Sabemos que faltam casas, que os preços cresceram muito mais depressa do que os rendimentos, que construir se tornou mais caro, que os processos de licenciamento continuam lentos e que uma parte significativa da população tem cada vez mais dificuldade em encontrar uma casa que consiga pagar. Também começamos a conhecer melhor a dimensão do problema: a Morningstar DBRS estima que Portugal tenha acumulado, desde 2014, um défice superior a 300 mil habitações. O diagnóstico está feito. A questão agora é outra: quanto tempo mais vamos passar a discutir aquilo que já sabemos?
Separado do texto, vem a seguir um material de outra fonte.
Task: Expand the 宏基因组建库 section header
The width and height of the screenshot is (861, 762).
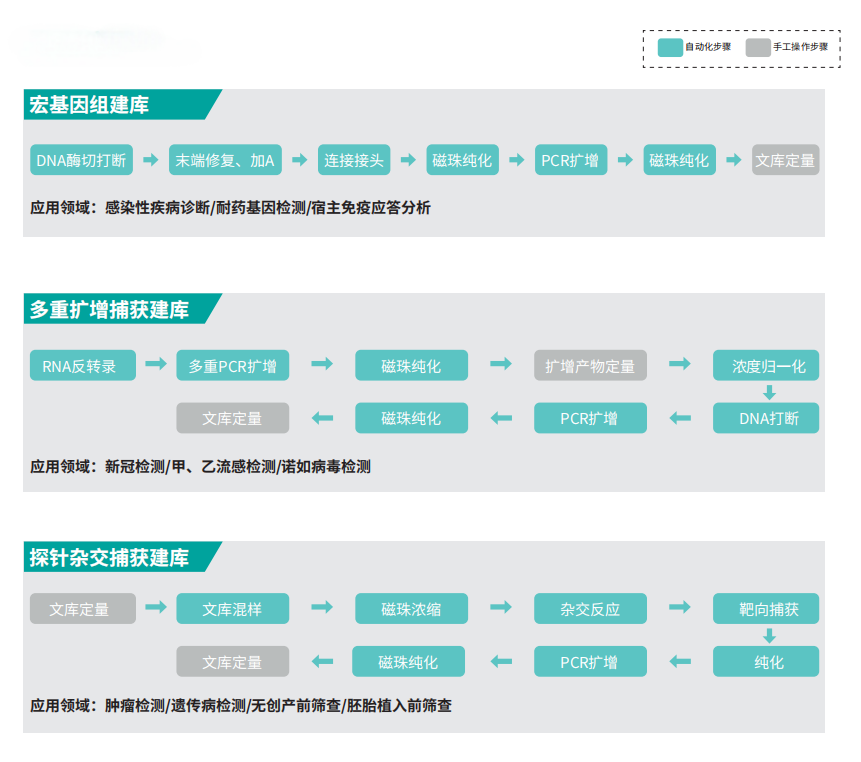Action: pyautogui.click(x=90, y=105)
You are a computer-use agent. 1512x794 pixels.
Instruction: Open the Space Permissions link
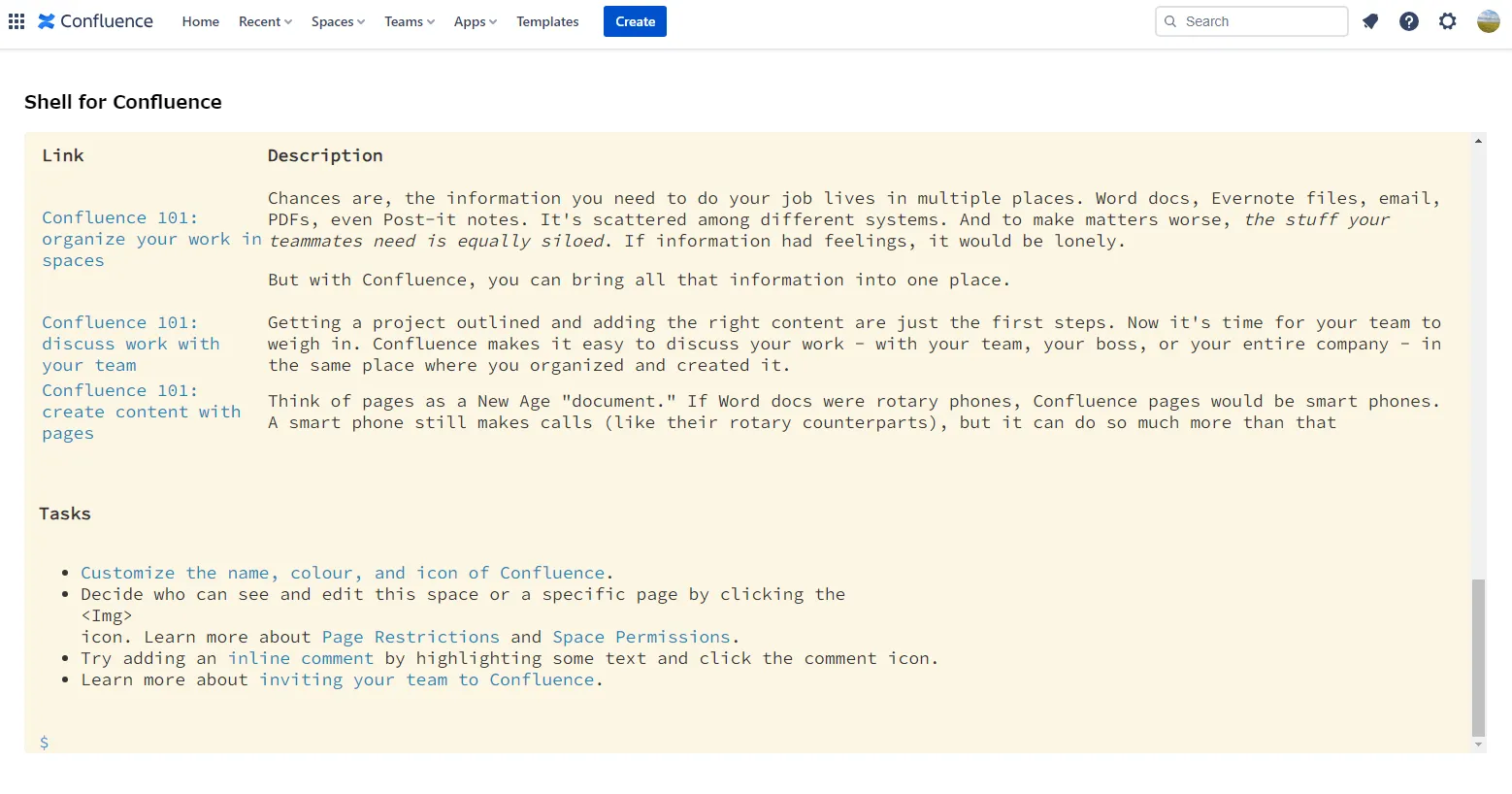point(641,637)
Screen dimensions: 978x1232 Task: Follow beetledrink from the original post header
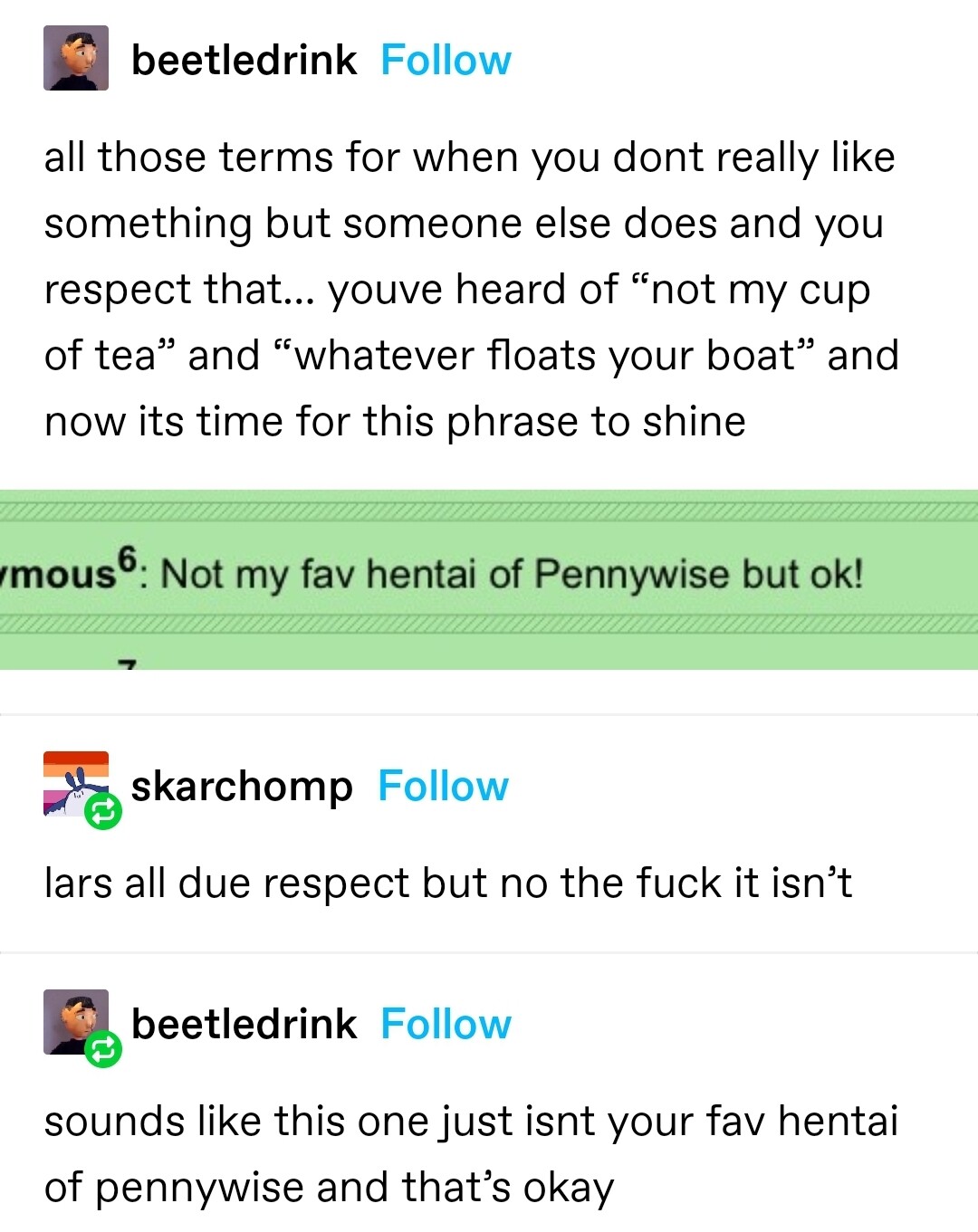click(x=446, y=61)
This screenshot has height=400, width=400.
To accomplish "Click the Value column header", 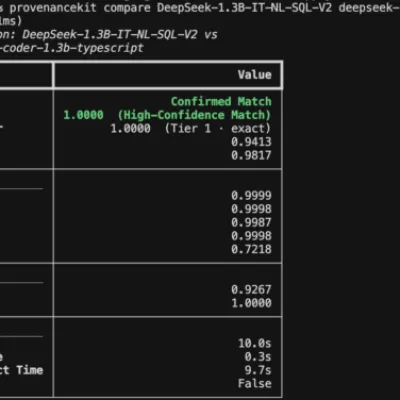I will (x=255, y=75).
Talvez tenha chegado o momento de transformar a crise da habitação num verdadeiro programa nacional de execução. E isso começa por abandonar uma ideia demasiado simples: a de que aumentar a oferta significa apenas construir novos edifícios. Um estudo europeu recente mostra precisamente o contrário: antes de construir de raiz, existe uma enorme oportunidade para utilizar melhor os edifícios que já temos, recuperando imóveis vazios, renovando edifícios degradados, convertendo espaços que perderam a sua função original, reorganizando imóveis subutilizados ou aumentando a capacidade de edifícios existentes. À escala europeia, estas soluções poderiam representar o equivalente a 50 a 107 milhões de habitações adicionais — uma ordem de grandeza que Portugal deveria olhar com particular atenção.

Nas nossas cidades existem edifícios vazios, imóveis degradados, espaços comerciais e outros edifícios cuja utilização mudou, prédios que podem ser ampliados e património que poderia regressar ao mercado através da reabilitação. Nada disto elimina a necessidade de construir: Portugal precisa de construção nova, de mais oferta e de maior capacidade de promoção imobiliária. Mas, se o problema tem a dimensão que hoje reconhecemos, dificilmente será resolvido através de uma única solução. Precisamos de fazer várias coisas ao mesmo tempo: construir onde existe procura, reabilitar onde existe património, converter onde os usos deixaram de fazer sentido, simplificar processos, mobilizar imóveis devolutos e criar condições para que capital privado e investimento institucional participem na criação de nova oferta.

O próprio estudo propõe uma lógica simples e pragmática: primeiro renovar, reutilizar e reorganizar o que existe; depois ampliar os edifícios existentes; e construir de raiz quando essas soluções não forem suficientes. Esta mudança de perspetiva pode também transformar o mercado imobiliário português. Durante décadas, criar valor imobiliário significou sobretudo comprar terreno, licenciar e construir. No futuro, uma parte crescente desse valor poderá estar em descobrir capacidade habitacional onde hoje vemos apenas edifícios antigos, espaços vazios ou ativos subutilizados.

Portugal já conhece o problema, já conhece muitas das soluções e já sabe que esperar terá um custo económico e social cada vez maior. A próxima fase da política de habitação não precisa de mais diagnósticos: precisa de execução, escala e capacidade de transformar aquilo que já temos naquilo que nos falta.